Take the example of an individual employed at an emerging high tech company in the Digital Resource Management (DRM) application space. Having experienced recent distinguished successes, the employee roster has grown from five people only three years ago working in a local office, to over one hundred working worldwide in every time zone. In the early years, positive progress was common, easily repeatable, and expected, as competition was fairly light. Because successes were easy to recognize and achieve the expectation of always reporting success was soon recognized as a corporate standard.

As the application matured and grew in complexity, there were more factors to account for in coding and testing, thus making it more difficult to determine and report positive progress. In this workplace, there is a condition that can only be described as behavior of "The Three Monkeys". For the uninitiated, The Three Monkeys is a reference to a common Japanese legend depicted by three monkeys in which one is covering it's eyes, another it's mouth, and the last covering it's ears. The usual understandings of the poses are: "See no evil, speak no evil, and hear no evil". The basis of the legend stems from the Koshin belief of everyone has three monkeys which refuse to speak the misdeeds of their owner. In this modern instance, the behavior can be described as "I will not speak if I have negative results to report" An example of this would be, if a person had to make a report of a project not progressing as expected, they would do their level best not to say anything. Even in the circumstance of if the report were to be neutral, the subject would still be reluctant to make the report. Only in the event of being able to produce a positive report, would they feel comfortable reporting status. The subjects studied were actually observed planning a series of "ghost" lunches in order to avoid being able to be scheduled into a meeting where they would have no choice to report negative status.

There is a noted atmosphere of ensuring positive outcomes regardless if the outcome was a stated objective. In other words, if the team were focused on creating a specific application, and for whatever reason had not made appropriate progress, the team lead would chose not to report on the progress, but instead would insist on reporting positive progress on another similar, but unrelated project, even if they were not supposed to working on the similar project. This unspoken tribal law of "speak of good, not bad” permeates the entire organization at every level. This theory of operation comes from surveying the subjects behavior over the past eleven months, following their individual progress (in the form of daily status reports), and comparing the weekly reports, which are supposed to summarize past weekly activity. The behavior is so pervasive, even in the circumstance where this condition was brought up in a departmental meeting, the subject still insisted on delivering the incorrect positive information, rather than what was written in the daily reports.

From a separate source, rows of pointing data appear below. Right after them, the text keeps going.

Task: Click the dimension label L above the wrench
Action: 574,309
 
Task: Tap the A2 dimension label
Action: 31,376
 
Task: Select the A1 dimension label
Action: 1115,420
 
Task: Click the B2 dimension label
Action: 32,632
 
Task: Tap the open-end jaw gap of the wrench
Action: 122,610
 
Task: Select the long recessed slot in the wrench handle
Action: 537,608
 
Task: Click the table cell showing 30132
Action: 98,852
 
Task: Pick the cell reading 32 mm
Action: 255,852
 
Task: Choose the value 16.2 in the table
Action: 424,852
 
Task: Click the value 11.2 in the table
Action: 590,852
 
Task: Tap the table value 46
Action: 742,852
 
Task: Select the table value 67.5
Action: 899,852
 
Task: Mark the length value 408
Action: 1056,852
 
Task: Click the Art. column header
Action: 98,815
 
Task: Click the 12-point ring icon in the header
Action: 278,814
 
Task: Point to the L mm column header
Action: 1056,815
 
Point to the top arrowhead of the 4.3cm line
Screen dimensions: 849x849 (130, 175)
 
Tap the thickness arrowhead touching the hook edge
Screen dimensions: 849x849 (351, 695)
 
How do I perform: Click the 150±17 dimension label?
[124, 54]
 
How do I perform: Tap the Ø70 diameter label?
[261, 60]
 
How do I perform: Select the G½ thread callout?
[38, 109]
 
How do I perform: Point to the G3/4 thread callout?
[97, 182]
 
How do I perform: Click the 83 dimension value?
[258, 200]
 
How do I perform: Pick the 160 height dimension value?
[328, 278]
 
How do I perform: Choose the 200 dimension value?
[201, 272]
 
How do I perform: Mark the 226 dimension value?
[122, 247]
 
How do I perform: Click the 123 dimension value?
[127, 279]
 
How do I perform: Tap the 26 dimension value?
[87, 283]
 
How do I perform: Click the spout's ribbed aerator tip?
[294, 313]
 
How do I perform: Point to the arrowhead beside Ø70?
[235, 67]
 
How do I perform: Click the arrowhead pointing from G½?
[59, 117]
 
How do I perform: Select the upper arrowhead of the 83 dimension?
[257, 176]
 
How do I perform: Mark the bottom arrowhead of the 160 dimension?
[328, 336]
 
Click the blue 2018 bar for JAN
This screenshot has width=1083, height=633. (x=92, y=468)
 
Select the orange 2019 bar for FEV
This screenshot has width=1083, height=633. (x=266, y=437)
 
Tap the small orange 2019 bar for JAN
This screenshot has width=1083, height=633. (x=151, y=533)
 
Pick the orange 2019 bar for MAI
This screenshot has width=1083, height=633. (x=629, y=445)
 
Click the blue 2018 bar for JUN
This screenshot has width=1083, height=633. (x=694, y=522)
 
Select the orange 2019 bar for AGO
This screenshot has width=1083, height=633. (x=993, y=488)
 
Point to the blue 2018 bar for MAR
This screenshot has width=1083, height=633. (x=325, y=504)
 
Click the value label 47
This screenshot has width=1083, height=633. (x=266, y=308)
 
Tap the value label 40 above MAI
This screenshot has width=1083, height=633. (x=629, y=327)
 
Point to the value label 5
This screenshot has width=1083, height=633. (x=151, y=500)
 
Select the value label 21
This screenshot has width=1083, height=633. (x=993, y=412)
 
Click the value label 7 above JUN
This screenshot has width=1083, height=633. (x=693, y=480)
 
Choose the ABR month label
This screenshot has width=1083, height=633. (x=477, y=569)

The negative business outcomes resulting from this behavior are people being required to work unexpected extra shifts or project timelines being stretched due to "unforeseen" issues appearing near project end. This is turn causes employees trust in project reports (and the managers who gather them) to decline, which goes further to make people question the ability of the company to operate in a fiscally responsible manner. The faith placed in the company processes to produce applications is shaken from the employee to the end-user.

When first exposed to this conduct with earlier companies, it was thought this behavior was an abnormality, a misperception on behalf of the author, further observation (and job opportunities with other companies) proved the facts otherwise. In the normal role of a single department manager (Software Quality Assurance), only having insight to one perspective of a multi-department effort, this perception could easily have been arrived at mistakenly. However, as the authority to govern other departments (Engineering and Customer Care) was granted to the individual, it was noted through documented reports the noted behavior was accurate, and not subject to misinterpretation. The status being reported in the weekly summaries did not reflect the status noted in the daily reports.